(Task instructions): For the entries that follow, set down each one exactly and drop any pictures.

• • • •

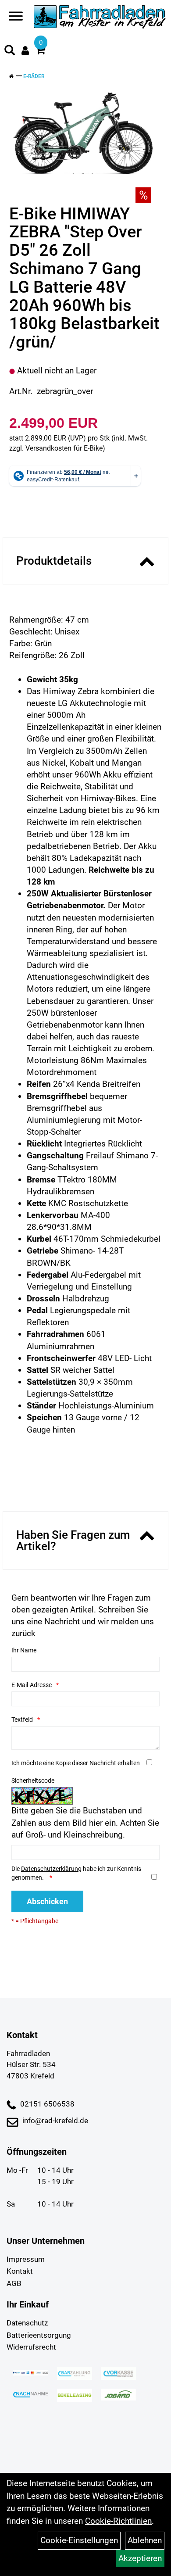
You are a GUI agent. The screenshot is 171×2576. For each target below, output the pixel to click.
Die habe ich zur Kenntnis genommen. (76, 1873)
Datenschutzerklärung (51, 1868)
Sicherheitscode (32, 1780)
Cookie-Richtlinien (118, 2521)
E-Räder (33, 76)
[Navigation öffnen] (15, 17)
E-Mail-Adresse (31, 1684)
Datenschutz (27, 2322)
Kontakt (20, 2271)
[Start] (11, 76)
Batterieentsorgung (39, 2335)
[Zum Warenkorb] (40, 51)
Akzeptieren (140, 2558)
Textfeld (22, 1719)
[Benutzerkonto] (25, 50)
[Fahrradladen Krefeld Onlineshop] (100, 17)
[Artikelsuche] (9, 51)
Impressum (26, 2259)
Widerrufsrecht (31, 2347)
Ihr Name (23, 1650)
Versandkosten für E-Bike (64, 448)
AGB (14, 2283)
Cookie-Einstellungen (79, 2540)
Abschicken (47, 1901)
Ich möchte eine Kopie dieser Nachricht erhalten (75, 1762)
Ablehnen (145, 2540)
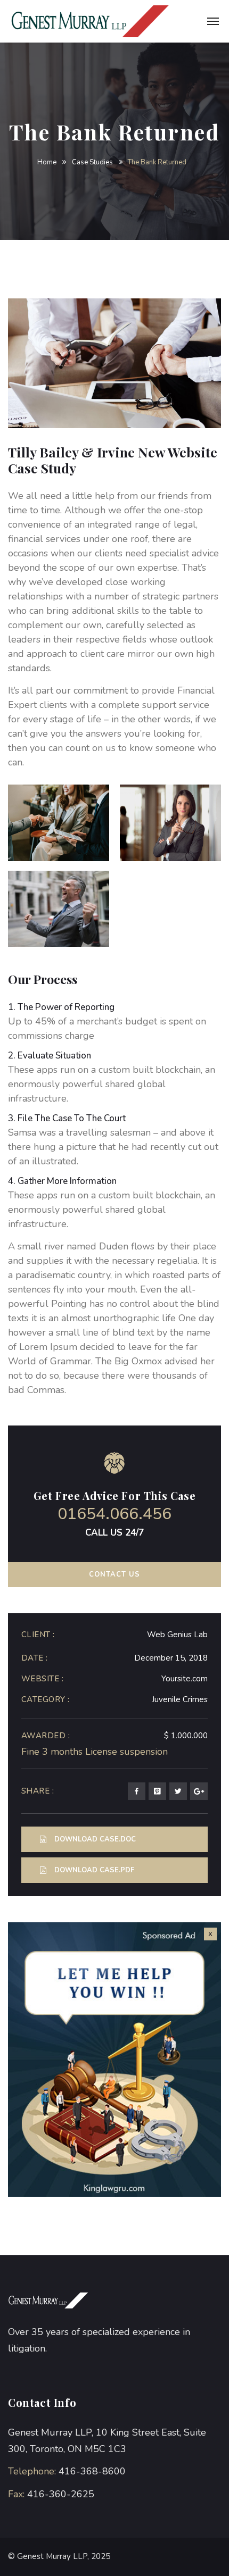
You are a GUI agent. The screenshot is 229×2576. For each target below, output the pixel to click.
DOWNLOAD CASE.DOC (95, 1839)
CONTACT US (114, 1574)
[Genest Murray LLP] (96, 21)
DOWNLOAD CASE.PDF (94, 1870)
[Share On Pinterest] (157, 1791)
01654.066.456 (114, 1514)
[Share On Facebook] (136, 1791)
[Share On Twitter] (178, 1791)
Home (46, 162)
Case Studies (92, 162)
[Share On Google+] (199, 1791)
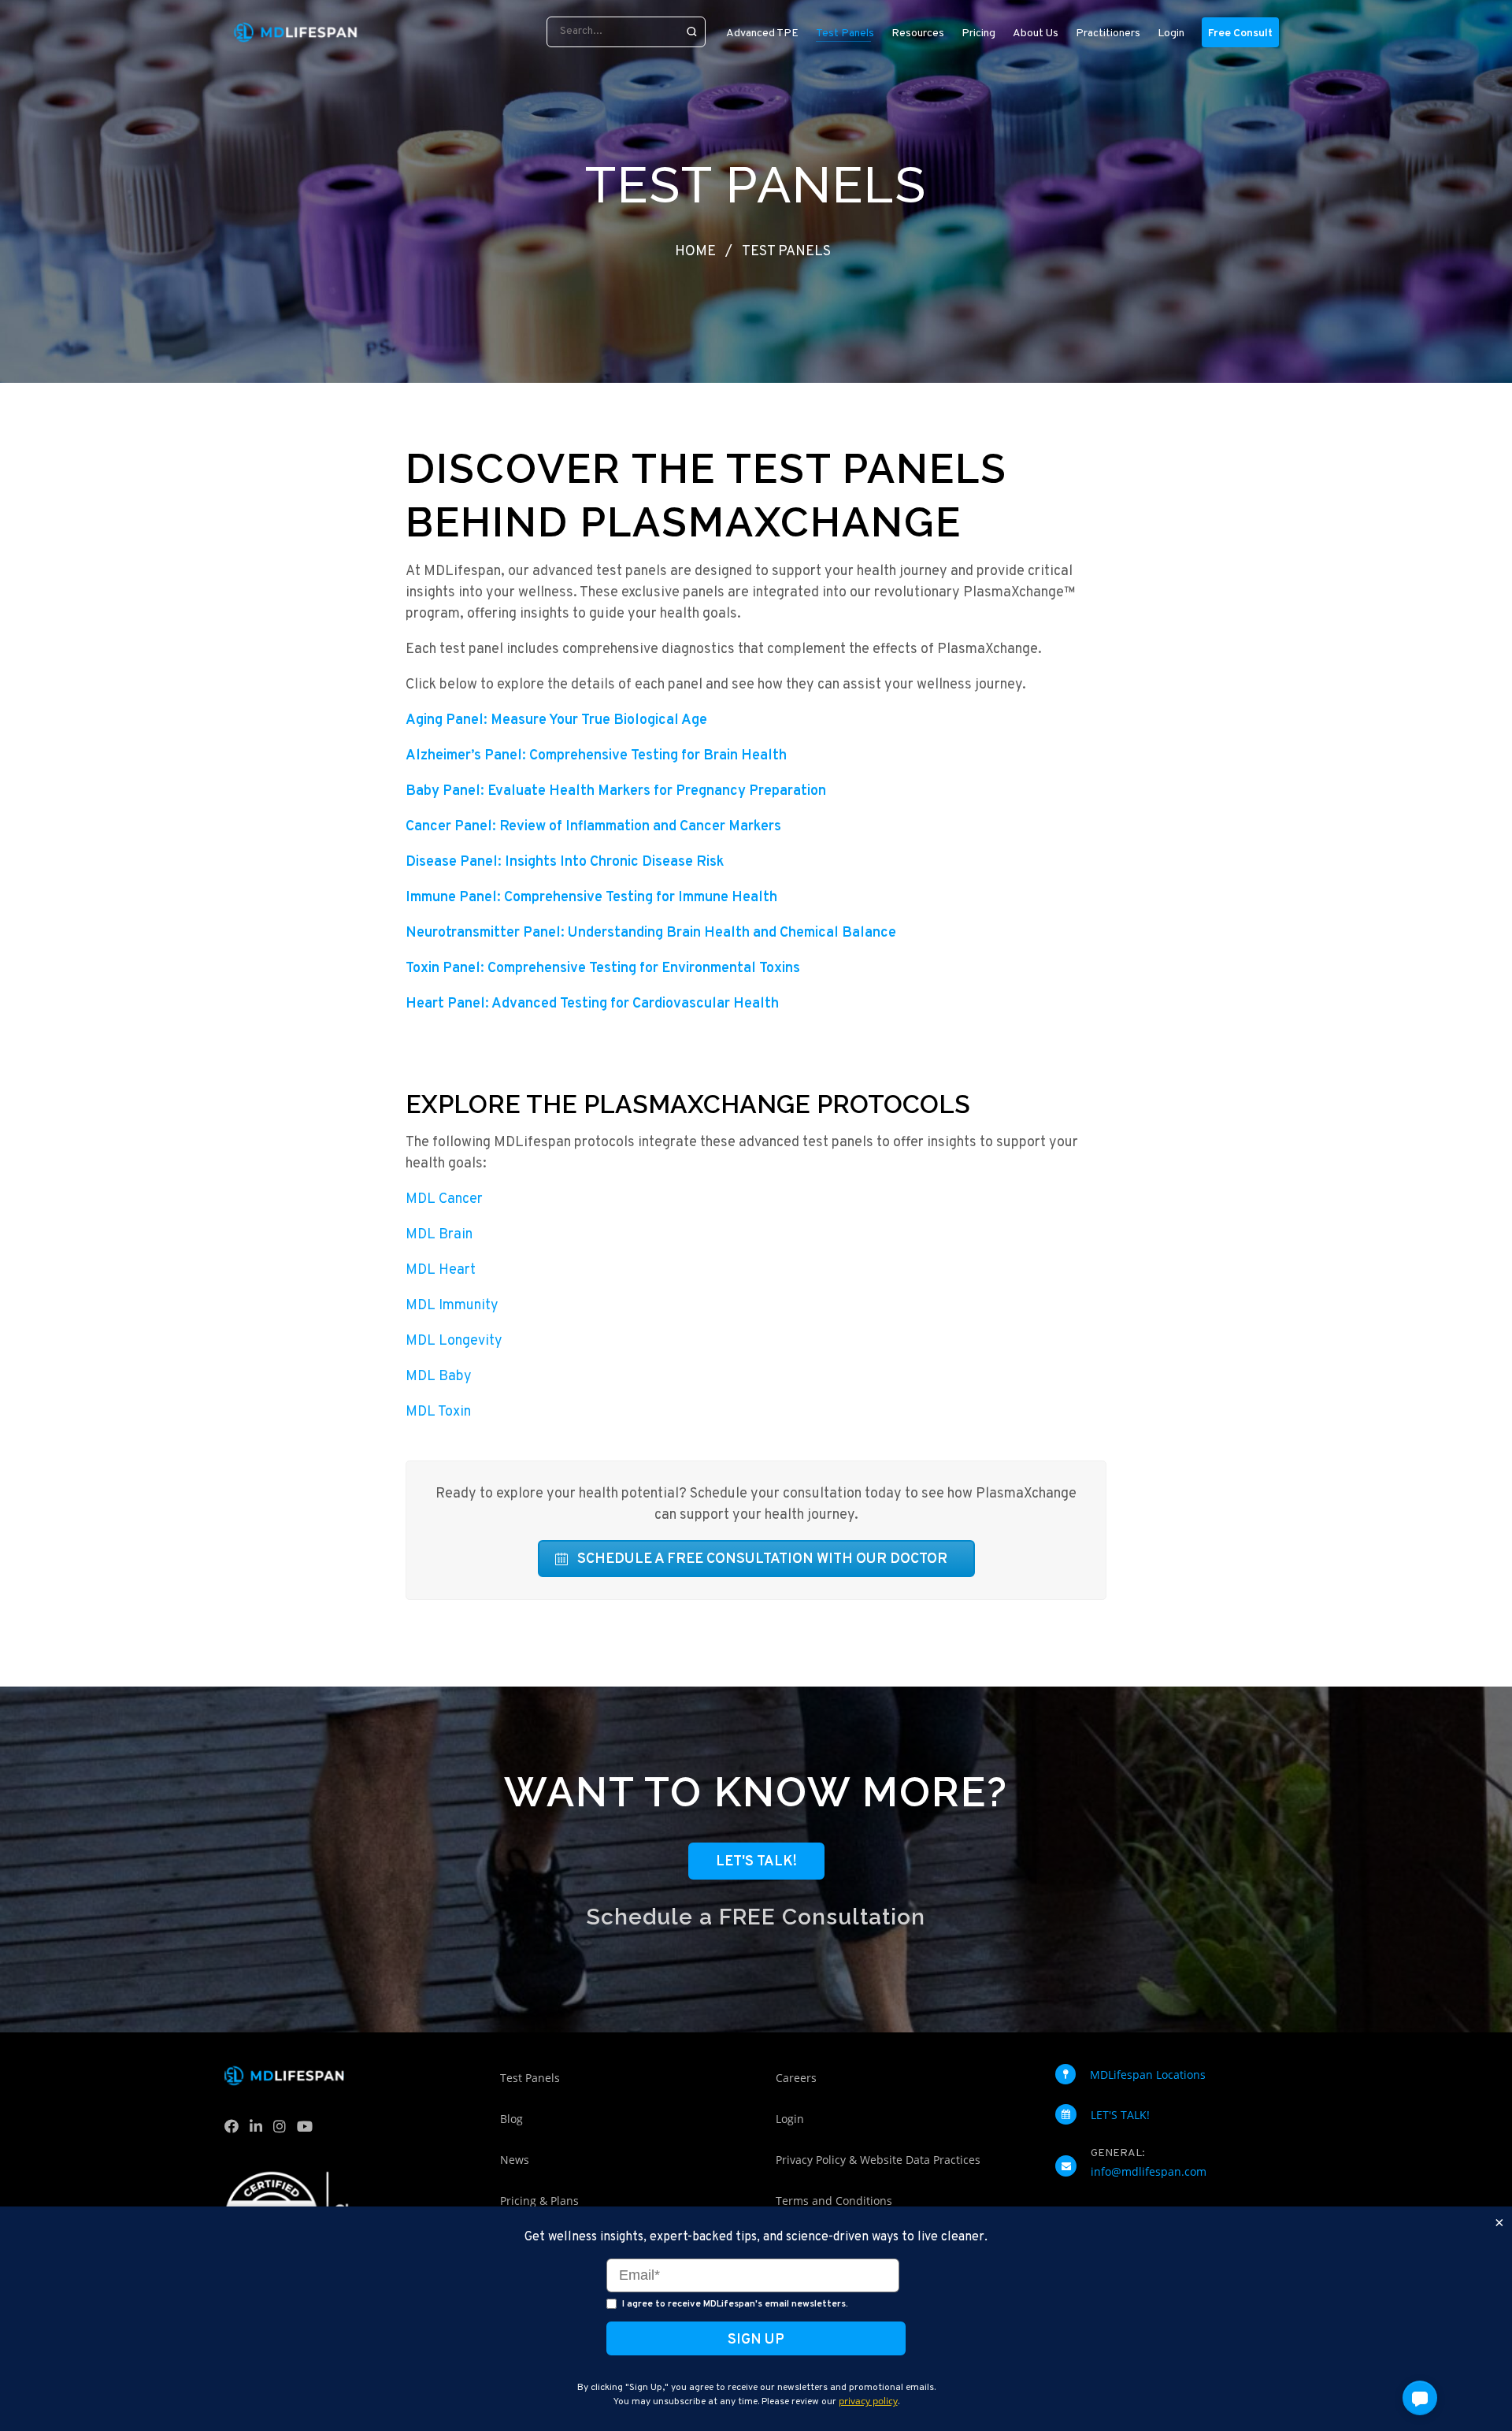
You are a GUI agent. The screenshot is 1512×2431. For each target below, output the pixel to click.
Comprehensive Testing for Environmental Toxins (603, 968)
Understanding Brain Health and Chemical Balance (651, 933)
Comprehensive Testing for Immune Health (591, 898)
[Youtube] (308, 2130)
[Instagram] (283, 2130)
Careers (796, 2077)
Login (1171, 33)
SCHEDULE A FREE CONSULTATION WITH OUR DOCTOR (762, 1559)
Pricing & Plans (539, 2200)
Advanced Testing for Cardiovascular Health (592, 1004)
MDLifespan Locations (1148, 2074)
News (514, 2159)
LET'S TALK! (1120, 2114)
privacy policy (868, 2400)
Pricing (978, 33)
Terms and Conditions (834, 2200)
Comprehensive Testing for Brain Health (596, 756)
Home (695, 252)
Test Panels (530, 2077)
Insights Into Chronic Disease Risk (565, 862)
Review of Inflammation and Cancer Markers (593, 827)
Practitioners (1108, 33)
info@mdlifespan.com (1148, 2171)
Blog (511, 2118)
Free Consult (1240, 33)
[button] (1420, 2398)
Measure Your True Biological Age (556, 720)
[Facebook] (235, 2130)
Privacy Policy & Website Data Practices (878, 2159)
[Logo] (295, 32)
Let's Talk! (756, 1862)
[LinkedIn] (259, 2130)
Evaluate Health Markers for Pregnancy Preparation (616, 791)
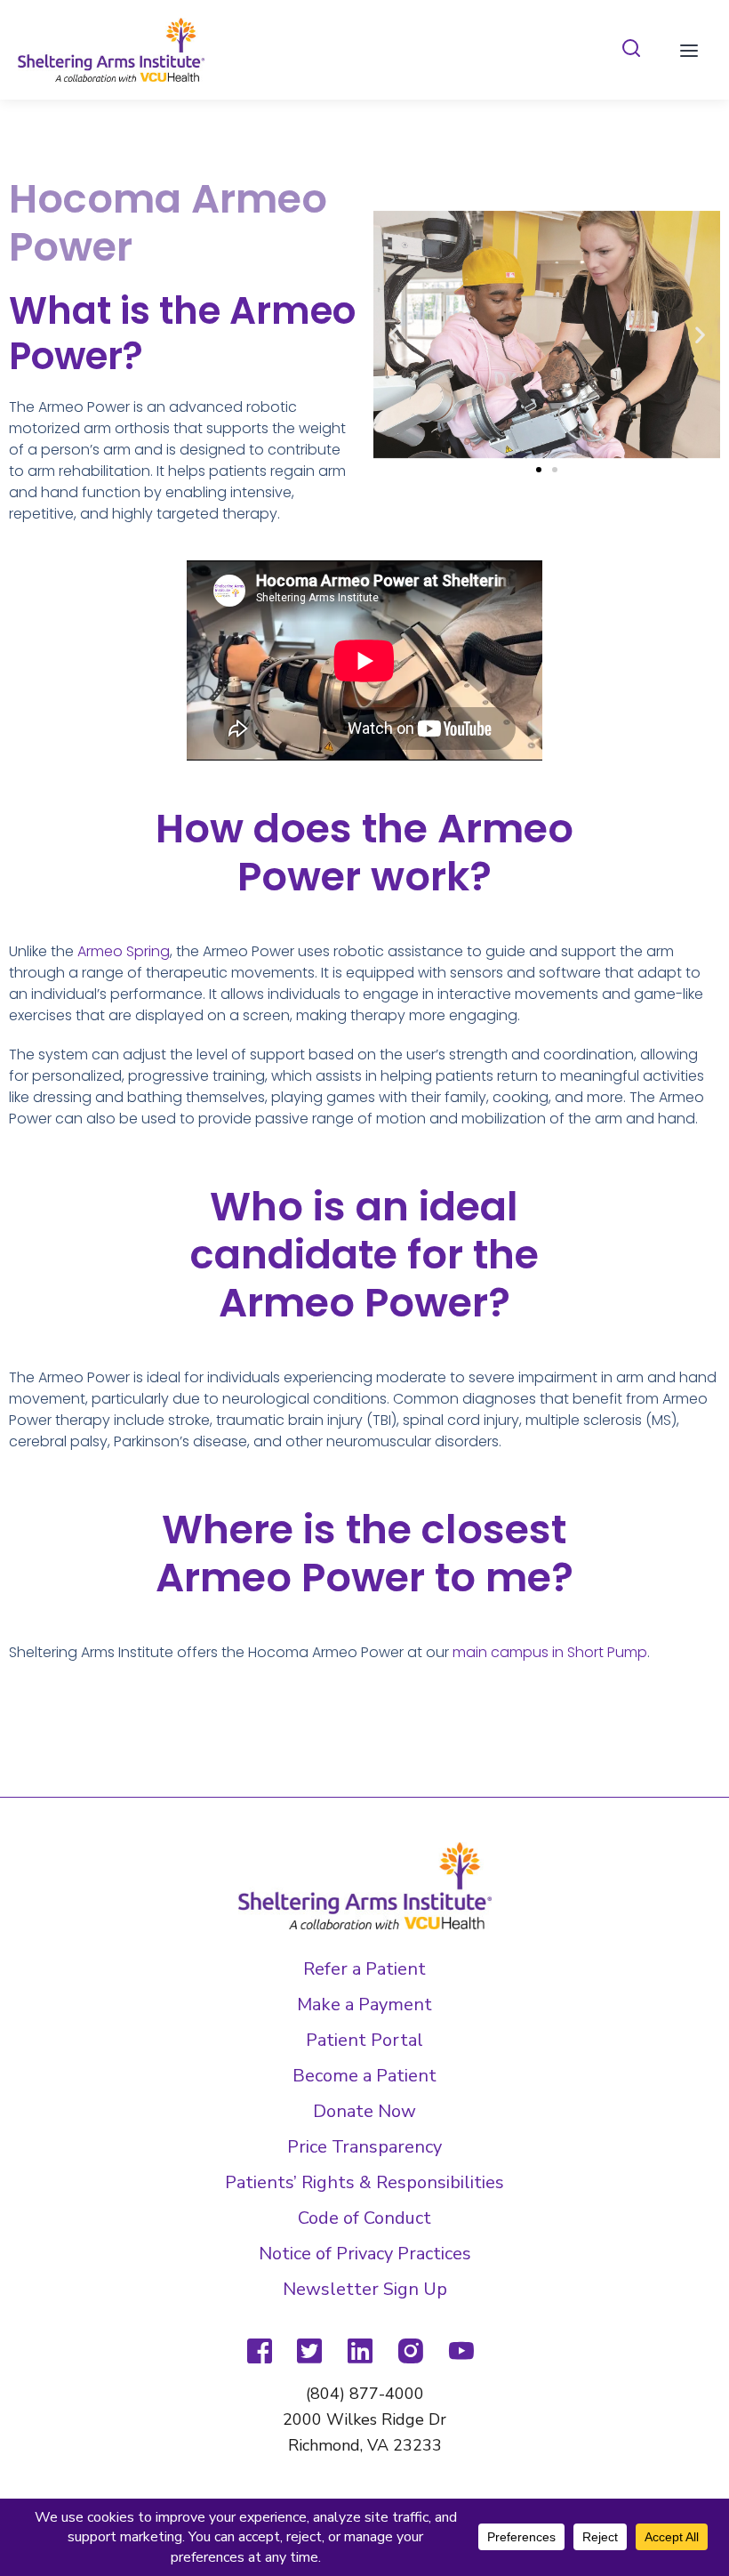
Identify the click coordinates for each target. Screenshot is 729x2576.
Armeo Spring (123, 951)
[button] (393, 335)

• • • •

(Task solution):
You are a GUI agent. The screenshot is 171×2576. For each target below, output the pixel to click.
Die habe ich zur Kenntnis genommen. (76, 1873)
Datenschutzerklärung (51, 1868)
Sicherheitscode (32, 1780)
Cookie-Richtlinien (118, 2521)
E-Räder (33, 76)
[Navigation öffnen] (15, 17)
E-Mail-Adresse (31, 1684)
Datenschutz (27, 2322)
Kontakt (20, 2271)
[Start] (11, 76)
Batterieentsorgung (39, 2335)
[Zum Warenkorb] (40, 51)
Akzeptieren (140, 2558)
Textfeld (22, 1719)
[Benutzerkonto] (25, 50)
[Fahrradladen Krefeld Onlineshop] (100, 17)
[Artikelsuche] (9, 51)
Impressum (26, 2259)
Widerrufsrecht (31, 2347)
Ihr Name (23, 1650)
Versandkosten für E-Bike (64, 448)
AGB (14, 2283)
Cookie-Einstellungen (79, 2540)
Abschicken (47, 1901)
Ich möchte eine Kopie dieser Nachricht erhalten (75, 1762)
Ablehnen (145, 2540)
You are a GUI agent. The screenshot is 229×2576. For each target below, output the pixel to click.
DOWNLOAD CASE.DOC (95, 1839)
CONTACT US (114, 1574)
[Genest Murray LLP] (96, 21)
DOWNLOAD CASE.PDF (94, 1870)
[Share On Pinterest] (157, 1791)
01654.066.456 (114, 1514)
[Share On Facebook] (136, 1791)
[Share On Twitter] (178, 1791)
Home (46, 162)
Case Studies (92, 162)
[Share On Google+] (199, 1791)
You are a GUI agent. The screenshot is 1512×2431. For each target below, output the pixel to click.
Comprehensive Testing for Environmental Toxins (603, 968)
Understanding Brain Health and Chemical Balance (651, 933)
Comprehensive Testing for Immune Health (591, 898)
[Youtube] (308, 2130)
[Instagram] (283, 2130)
Careers (796, 2077)
Login (1171, 33)
SCHEDULE A FREE CONSULTATION WITH OUR DOCTOR (762, 1559)
Pricing & Plans (539, 2200)
Advanced Testing for Cardiovascular Health (592, 1004)
MDLifespan Locations (1148, 2074)
News (514, 2159)
LET'S TALK! (1120, 2114)
privacy policy (868, 2400)
Pricing (978, 33)
Terms and Conditions (834, 2200)
Comprehensive Testing for Brain Health (596, 756)
Home (695, 252)
Test Panels (530, 2077)
Insights Into Chronic Disease Risk (565, 862)
Review of Inflammation and Cancer Markers (593, 827)
Practitioners (1108, 33)
info@mdlifespan.com (1148, 2171)
Blog (511, 2118)
Free Consult (1240, 33)
[button] (1420, 2398)
Measure Your True Biological Age (556, 720)
[Facebook] (235, 2130)
Privacy Policy & Website Data Practices (878, 2159)
[Logo] (295, 32)
Let's Talk! (756, 1862)
[LinkedIn] (259, 2130)
Evaluate Health Markers for Pregnancy Preparation (616, 791)
Identify the click coordinates for each target. Screenshot is 729x2576.
Armeo Spring (123, 951)
[button] (393, 335)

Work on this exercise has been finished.